Production potential of cellulose nanofibrils from transgenic trees with reduced expression of cellulose synthase interacting 1

Cellulose nanofibrils can be derived from the native load-bearing cellulose microfibrils in wood. These microfibrils are synthesized by a cellulose synthase enzyme complex residing in the plasma membrane of developing wood cells. In addition to the cellulose synthase complex several other proteins, including cellulose synthase interacting 1 (CSI1), facilitate cellulose biosynthesis. It was previously shown that transgenic hybrid aspen trees with reduced expression of CSI1 exhibit changes in wood mechanics and cellulose microfibril properties. We hypothesized that these changes in native cellulose may impact the quality of corresponding nanofibrils.
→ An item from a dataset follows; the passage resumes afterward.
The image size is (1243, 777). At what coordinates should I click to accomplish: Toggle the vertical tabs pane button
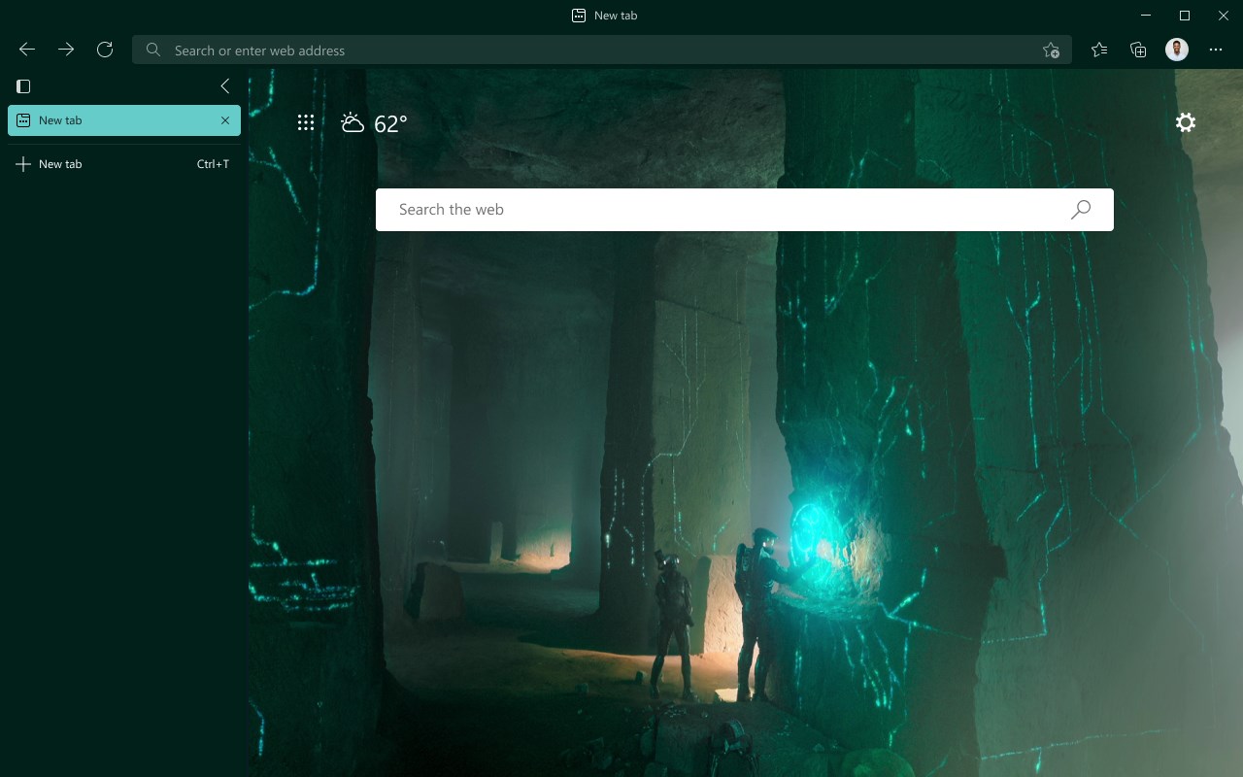[x=23, y=85]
To investigate this hypothesis wood from wild type and transgenic trees with reduced expression of CSI1 was subjected to oxidative nanofibril isolation processes. The transgenic wood extracted nanofibrils exhibited a significantly lower suspension viscosity and estimated surface area. Furthermore, the manufactured nanofibril networks exhibited a higher stiffness, reduced water-uptake, tensile strength, strain-to-break and degree of polymerization compared to wild type derived nanofibrils. It was concluded that the difference in wood properties caused by decreased expression of CSI1 gave rise to nanofibrils with distinctive qualities. The observed changes in the physicochemical properties suggest that the differences are caused by changes in apparent nanofibril aspect ratio and surface accessibility. This study demonstrates the possibility to influence wood derived nanofibril quality through genetic engineering of trees and opens for breeding of wood properties for extraction of nanomaterials with defined characteristics.